Overholt notes these problems only to airily dismiss them. China has a long history, he says, and internal dissension is a constant theme. The local chieftains will defer to the emperor in the end. In any case, other NICs have experienced disparities in the rate of growth but have still hung together.
Can it really be that simple? Will a combination of economic growth and historical habit suffice to keep the nation together? Overholt, with the bottomless optimism that only a banker with his eye on a billion-consumer market can muster, has no doubt about it. But the real world may be less agreeable.
Overholt has a good ear for an anecdote, and The Next Economic Superpower includes a wealth of interesting tips. For example, he suggests that anyone trying to set up a factory in China should lock in local support first, gradually working upwards through the political hierarchy rather than starting at the top. Useful advice from a successful China hand: but it is in the Big Picture that the book fails to convince.

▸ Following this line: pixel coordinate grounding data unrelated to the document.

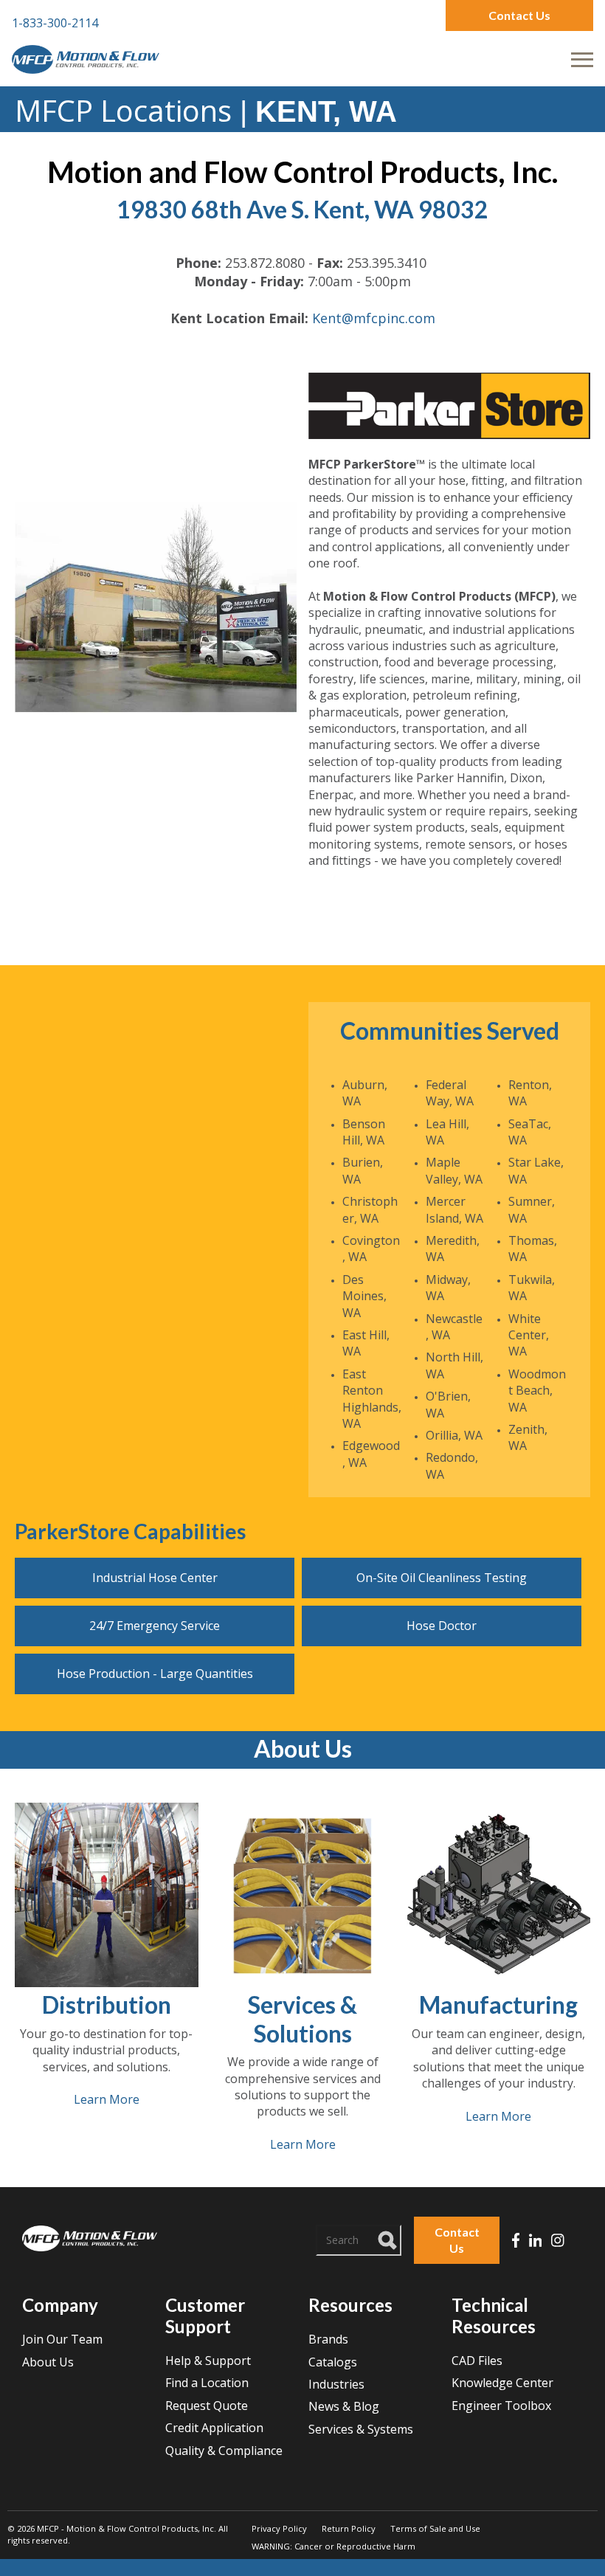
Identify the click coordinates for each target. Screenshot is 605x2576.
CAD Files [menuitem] (477, 2360)
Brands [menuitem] (328, 2339)
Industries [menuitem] (336, 2384)
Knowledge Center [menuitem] (502, 2383)
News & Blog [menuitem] (343, 2406)
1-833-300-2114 (55, 23)
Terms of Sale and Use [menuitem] (435, 2528)
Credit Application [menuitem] (214, 2428)
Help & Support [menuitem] (208, 2360)
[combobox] (358, 2240)
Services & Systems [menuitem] (360, 2429)
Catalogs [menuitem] (332, 2362)
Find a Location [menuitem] (207, 2383)
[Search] (388, 2238)
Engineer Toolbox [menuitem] (501, 2405)
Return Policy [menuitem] (349, 2528)
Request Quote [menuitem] (206, 2405)
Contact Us (519, 15)
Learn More (106, 2099)
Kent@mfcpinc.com (373, 318)
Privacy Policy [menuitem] (279, 2528)
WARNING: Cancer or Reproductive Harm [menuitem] (333, 2546)
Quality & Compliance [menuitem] (224, 2450)
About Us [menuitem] (48, 2362)
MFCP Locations (123, 110)
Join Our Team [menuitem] (62, 2339)
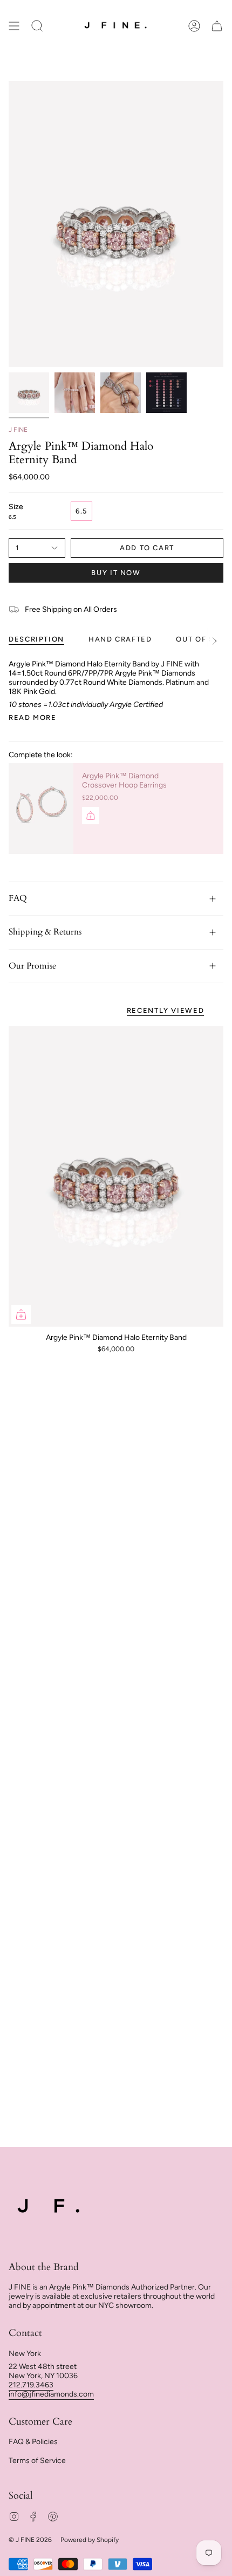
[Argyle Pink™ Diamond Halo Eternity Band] (116, 1176)
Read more (33, 717)
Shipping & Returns (45, 932)
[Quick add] (21, 1314)
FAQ (18, 898)
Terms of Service (37, 2460)
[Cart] (216, 26)
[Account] (194, 26)
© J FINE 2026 (30, 2540)
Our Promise (32, 966)
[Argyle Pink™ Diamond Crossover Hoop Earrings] (41, 808)
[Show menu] (14, 26)
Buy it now (115, 573)
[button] (37, 26)
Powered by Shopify (89, 2540)
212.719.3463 (31, 2385)
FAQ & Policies (33, 2441)
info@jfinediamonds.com (51, 2394)
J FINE (18, 429)
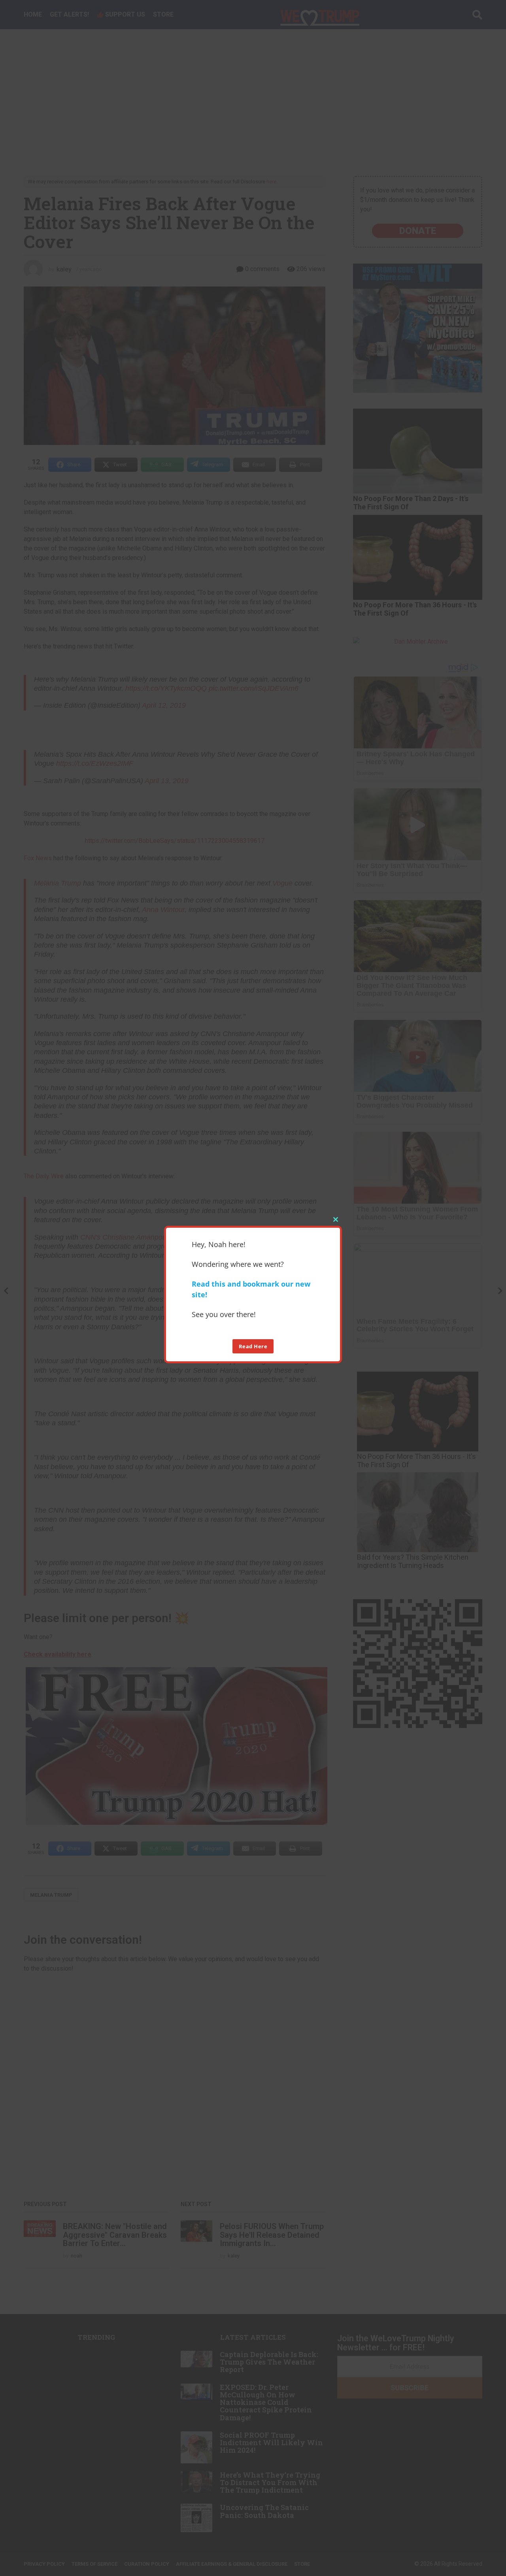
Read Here (253, 1345)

The book is not without value, but it should not be the only work about China on the shelf. For a broader and more realistic view, a wise reader should also consider more analytical (if less accessible) books, such as Gerald Segal's The Fate of Hong Kong, a book which lays out a number of possibilities for China's future. By doing so it admits that China, above all, is not a country where anything should be taken for granted.